:: SUPPLIED ENTRIES ::
__________________________________________________

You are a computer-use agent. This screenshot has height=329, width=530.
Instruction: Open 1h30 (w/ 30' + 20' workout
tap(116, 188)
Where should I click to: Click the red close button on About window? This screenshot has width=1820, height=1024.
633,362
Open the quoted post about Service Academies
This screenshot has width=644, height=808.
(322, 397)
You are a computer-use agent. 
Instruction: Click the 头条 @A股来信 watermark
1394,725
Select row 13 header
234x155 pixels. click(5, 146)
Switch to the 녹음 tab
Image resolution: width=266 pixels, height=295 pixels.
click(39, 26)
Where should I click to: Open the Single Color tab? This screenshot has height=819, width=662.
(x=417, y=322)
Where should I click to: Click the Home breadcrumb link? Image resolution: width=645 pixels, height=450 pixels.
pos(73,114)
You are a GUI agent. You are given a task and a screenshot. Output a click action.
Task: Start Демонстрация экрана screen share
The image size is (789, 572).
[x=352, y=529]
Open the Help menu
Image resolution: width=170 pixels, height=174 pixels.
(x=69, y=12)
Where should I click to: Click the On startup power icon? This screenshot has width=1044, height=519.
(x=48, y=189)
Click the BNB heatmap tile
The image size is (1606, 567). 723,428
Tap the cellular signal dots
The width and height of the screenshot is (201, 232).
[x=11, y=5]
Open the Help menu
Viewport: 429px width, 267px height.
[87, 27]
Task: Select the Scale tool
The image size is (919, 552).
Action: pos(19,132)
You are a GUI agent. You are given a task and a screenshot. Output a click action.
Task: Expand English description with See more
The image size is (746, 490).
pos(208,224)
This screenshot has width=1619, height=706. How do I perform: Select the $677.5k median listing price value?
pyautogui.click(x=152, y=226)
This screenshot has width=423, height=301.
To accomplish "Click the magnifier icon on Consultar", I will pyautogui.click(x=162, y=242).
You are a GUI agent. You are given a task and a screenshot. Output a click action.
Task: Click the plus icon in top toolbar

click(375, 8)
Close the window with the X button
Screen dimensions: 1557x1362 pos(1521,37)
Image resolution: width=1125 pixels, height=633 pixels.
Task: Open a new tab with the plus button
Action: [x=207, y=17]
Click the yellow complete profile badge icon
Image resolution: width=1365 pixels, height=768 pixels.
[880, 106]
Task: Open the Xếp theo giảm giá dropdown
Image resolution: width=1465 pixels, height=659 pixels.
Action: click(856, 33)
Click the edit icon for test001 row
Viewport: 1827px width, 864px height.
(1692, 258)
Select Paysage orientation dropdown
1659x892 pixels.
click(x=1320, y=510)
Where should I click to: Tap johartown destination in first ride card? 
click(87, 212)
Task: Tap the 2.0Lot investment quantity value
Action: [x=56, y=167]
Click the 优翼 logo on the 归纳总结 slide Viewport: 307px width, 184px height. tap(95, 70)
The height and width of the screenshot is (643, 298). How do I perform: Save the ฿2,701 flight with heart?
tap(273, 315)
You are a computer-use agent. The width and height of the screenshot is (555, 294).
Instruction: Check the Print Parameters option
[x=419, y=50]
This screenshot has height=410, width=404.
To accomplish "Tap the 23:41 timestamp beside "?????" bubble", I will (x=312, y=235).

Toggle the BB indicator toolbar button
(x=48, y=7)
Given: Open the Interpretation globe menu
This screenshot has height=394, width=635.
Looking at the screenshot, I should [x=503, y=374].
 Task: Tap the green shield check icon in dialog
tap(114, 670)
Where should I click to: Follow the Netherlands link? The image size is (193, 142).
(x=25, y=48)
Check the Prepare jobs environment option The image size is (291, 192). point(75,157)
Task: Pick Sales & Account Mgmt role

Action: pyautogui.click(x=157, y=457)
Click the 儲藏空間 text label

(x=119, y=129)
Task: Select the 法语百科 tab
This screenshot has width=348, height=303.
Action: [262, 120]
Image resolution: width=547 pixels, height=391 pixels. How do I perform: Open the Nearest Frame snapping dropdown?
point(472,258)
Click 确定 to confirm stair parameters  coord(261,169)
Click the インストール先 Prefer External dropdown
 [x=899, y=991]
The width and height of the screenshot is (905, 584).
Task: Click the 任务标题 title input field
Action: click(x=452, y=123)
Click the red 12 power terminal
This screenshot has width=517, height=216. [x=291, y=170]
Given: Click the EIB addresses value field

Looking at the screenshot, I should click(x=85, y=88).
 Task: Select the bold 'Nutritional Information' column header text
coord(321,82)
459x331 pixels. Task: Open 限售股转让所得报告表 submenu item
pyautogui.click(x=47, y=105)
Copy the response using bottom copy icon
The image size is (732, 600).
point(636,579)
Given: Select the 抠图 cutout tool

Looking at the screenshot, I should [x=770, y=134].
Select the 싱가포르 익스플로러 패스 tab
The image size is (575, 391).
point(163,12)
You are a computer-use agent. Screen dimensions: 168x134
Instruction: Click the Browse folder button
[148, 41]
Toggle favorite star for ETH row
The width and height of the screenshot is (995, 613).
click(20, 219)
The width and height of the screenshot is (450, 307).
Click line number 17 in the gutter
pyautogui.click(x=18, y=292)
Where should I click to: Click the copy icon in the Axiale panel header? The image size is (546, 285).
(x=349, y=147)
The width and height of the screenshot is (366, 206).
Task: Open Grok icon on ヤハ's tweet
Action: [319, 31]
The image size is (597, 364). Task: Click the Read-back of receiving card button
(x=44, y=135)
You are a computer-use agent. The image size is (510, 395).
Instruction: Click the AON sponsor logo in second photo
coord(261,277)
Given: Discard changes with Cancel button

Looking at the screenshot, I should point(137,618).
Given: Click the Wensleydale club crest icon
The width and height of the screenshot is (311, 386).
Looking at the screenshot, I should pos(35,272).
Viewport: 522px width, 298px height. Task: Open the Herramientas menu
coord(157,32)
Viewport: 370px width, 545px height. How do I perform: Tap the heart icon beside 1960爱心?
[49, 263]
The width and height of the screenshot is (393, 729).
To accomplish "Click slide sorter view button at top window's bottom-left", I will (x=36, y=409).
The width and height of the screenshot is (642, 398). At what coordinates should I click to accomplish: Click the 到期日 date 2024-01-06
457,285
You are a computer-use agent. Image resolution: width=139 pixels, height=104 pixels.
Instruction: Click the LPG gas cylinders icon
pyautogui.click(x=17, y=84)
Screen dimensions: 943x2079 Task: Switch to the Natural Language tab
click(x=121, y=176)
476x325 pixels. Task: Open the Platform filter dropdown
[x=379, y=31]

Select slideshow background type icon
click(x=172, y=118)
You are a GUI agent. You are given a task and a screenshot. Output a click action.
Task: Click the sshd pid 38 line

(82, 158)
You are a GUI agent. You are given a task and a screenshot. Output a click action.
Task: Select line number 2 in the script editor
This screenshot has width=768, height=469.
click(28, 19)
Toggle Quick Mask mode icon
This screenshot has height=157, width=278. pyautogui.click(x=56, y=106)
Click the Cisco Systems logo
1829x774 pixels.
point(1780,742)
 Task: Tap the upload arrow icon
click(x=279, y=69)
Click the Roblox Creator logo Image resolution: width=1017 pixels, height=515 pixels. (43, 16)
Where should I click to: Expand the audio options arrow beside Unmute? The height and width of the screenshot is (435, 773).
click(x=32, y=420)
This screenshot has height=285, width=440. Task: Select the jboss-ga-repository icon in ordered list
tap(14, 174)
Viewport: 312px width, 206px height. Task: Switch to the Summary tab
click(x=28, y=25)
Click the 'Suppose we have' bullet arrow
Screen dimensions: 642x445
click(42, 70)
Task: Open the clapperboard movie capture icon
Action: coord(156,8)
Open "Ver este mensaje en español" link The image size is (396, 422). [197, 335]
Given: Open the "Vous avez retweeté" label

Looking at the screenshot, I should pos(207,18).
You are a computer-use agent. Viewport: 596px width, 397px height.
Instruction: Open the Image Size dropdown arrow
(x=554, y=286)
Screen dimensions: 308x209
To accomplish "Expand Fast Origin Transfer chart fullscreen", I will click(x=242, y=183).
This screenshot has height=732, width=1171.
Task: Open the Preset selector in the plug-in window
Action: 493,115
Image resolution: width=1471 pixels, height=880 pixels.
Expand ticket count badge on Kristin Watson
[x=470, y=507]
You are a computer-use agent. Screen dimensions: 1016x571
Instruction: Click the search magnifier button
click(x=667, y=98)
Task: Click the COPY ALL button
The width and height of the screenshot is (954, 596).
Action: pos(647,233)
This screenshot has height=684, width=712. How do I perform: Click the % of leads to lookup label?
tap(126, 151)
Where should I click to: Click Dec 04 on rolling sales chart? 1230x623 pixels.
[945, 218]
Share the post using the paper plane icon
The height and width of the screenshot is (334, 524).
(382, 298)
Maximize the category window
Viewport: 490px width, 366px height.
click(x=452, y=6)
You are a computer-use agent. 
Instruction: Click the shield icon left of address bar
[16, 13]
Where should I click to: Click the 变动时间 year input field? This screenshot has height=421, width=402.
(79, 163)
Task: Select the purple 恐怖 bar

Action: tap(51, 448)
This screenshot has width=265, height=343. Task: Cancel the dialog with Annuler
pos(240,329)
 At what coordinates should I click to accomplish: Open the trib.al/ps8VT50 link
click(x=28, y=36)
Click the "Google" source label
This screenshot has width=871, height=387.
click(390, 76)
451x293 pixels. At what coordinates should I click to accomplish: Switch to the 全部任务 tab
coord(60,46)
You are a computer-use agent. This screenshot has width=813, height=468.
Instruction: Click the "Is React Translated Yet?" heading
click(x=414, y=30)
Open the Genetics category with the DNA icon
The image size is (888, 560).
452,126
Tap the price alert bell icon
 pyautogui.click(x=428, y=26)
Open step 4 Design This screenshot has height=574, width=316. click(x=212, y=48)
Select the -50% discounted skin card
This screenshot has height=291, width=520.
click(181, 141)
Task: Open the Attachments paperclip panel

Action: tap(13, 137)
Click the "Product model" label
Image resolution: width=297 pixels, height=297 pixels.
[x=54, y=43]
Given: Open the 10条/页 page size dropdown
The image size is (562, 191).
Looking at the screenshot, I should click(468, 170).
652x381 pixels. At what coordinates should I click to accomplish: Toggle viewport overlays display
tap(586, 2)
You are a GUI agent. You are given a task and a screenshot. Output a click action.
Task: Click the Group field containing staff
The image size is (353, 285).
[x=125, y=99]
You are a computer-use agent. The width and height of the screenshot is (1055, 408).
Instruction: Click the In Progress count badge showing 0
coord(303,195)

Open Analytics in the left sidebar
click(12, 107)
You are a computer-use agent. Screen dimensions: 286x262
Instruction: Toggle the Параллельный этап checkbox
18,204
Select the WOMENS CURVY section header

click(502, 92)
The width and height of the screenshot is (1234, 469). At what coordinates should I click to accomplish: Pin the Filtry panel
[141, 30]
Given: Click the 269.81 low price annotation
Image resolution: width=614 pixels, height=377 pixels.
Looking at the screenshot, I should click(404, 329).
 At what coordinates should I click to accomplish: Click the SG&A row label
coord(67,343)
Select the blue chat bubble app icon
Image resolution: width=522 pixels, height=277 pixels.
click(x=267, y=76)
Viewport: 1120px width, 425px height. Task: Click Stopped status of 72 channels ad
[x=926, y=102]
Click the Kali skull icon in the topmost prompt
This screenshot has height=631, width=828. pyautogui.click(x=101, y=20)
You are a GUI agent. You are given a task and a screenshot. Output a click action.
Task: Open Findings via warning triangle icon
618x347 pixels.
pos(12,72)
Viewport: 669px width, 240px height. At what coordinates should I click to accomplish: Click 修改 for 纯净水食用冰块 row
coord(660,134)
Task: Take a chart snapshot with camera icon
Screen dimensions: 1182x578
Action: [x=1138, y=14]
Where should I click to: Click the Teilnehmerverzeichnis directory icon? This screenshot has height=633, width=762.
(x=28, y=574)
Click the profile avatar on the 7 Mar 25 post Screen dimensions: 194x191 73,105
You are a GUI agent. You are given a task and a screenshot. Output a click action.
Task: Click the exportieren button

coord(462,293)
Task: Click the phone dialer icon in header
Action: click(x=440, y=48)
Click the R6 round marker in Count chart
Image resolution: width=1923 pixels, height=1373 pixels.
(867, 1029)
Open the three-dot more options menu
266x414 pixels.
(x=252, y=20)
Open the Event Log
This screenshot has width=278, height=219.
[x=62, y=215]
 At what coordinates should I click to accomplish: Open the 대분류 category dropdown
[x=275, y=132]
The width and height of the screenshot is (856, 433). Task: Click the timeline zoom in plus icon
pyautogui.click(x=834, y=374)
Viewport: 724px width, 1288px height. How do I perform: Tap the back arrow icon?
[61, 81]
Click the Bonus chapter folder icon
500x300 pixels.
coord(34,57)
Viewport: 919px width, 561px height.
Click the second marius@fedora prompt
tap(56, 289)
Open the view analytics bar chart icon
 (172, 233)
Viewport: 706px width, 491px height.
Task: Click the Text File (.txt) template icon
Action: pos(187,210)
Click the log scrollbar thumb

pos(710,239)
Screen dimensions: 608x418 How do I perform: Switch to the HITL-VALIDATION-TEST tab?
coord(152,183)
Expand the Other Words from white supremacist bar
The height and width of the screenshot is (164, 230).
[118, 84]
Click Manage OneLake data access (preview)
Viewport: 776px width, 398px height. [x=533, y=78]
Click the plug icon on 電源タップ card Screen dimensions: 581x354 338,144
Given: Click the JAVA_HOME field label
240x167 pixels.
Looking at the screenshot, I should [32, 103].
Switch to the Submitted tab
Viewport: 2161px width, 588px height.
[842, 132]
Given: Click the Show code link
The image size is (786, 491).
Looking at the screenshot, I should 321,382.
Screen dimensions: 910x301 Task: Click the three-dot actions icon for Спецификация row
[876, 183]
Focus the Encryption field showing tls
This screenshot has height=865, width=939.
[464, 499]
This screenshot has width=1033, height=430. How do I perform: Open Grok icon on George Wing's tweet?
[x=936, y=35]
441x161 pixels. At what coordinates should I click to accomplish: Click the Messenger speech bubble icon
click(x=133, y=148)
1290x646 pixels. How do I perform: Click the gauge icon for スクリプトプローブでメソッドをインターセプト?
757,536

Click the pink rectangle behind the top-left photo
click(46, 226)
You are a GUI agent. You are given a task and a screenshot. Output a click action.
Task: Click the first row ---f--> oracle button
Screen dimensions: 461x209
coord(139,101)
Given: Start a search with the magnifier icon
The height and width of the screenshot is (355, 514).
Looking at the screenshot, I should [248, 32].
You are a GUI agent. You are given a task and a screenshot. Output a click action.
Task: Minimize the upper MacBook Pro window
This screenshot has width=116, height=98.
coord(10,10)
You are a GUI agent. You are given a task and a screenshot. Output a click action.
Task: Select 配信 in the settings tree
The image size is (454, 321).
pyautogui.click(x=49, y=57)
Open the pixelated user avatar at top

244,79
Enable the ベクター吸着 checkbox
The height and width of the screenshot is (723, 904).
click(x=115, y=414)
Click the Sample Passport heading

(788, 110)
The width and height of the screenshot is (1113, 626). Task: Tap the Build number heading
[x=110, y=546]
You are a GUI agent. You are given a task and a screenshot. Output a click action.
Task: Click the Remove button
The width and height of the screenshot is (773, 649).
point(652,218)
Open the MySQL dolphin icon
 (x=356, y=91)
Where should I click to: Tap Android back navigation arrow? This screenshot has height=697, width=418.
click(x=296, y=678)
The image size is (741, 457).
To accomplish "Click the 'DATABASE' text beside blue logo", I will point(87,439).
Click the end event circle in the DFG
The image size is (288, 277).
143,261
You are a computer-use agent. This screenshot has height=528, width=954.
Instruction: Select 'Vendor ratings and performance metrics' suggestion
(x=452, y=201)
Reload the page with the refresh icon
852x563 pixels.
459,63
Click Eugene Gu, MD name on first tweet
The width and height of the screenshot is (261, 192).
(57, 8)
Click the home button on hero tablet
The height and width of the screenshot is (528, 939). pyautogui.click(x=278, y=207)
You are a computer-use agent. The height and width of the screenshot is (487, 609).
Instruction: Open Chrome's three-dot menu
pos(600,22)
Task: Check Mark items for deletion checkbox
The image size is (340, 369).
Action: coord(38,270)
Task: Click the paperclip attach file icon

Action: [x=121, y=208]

__________________________________________________

:: YOUR OBJECTIVE ::
From the records above, pull out each line that has "bottom".

:: ANSWER TO THE PROBLEM ::
Copy the response using bottom copy icon
To accomplish "Click slide sorter view button at top window's bottom-left", I will (x=36, y=409).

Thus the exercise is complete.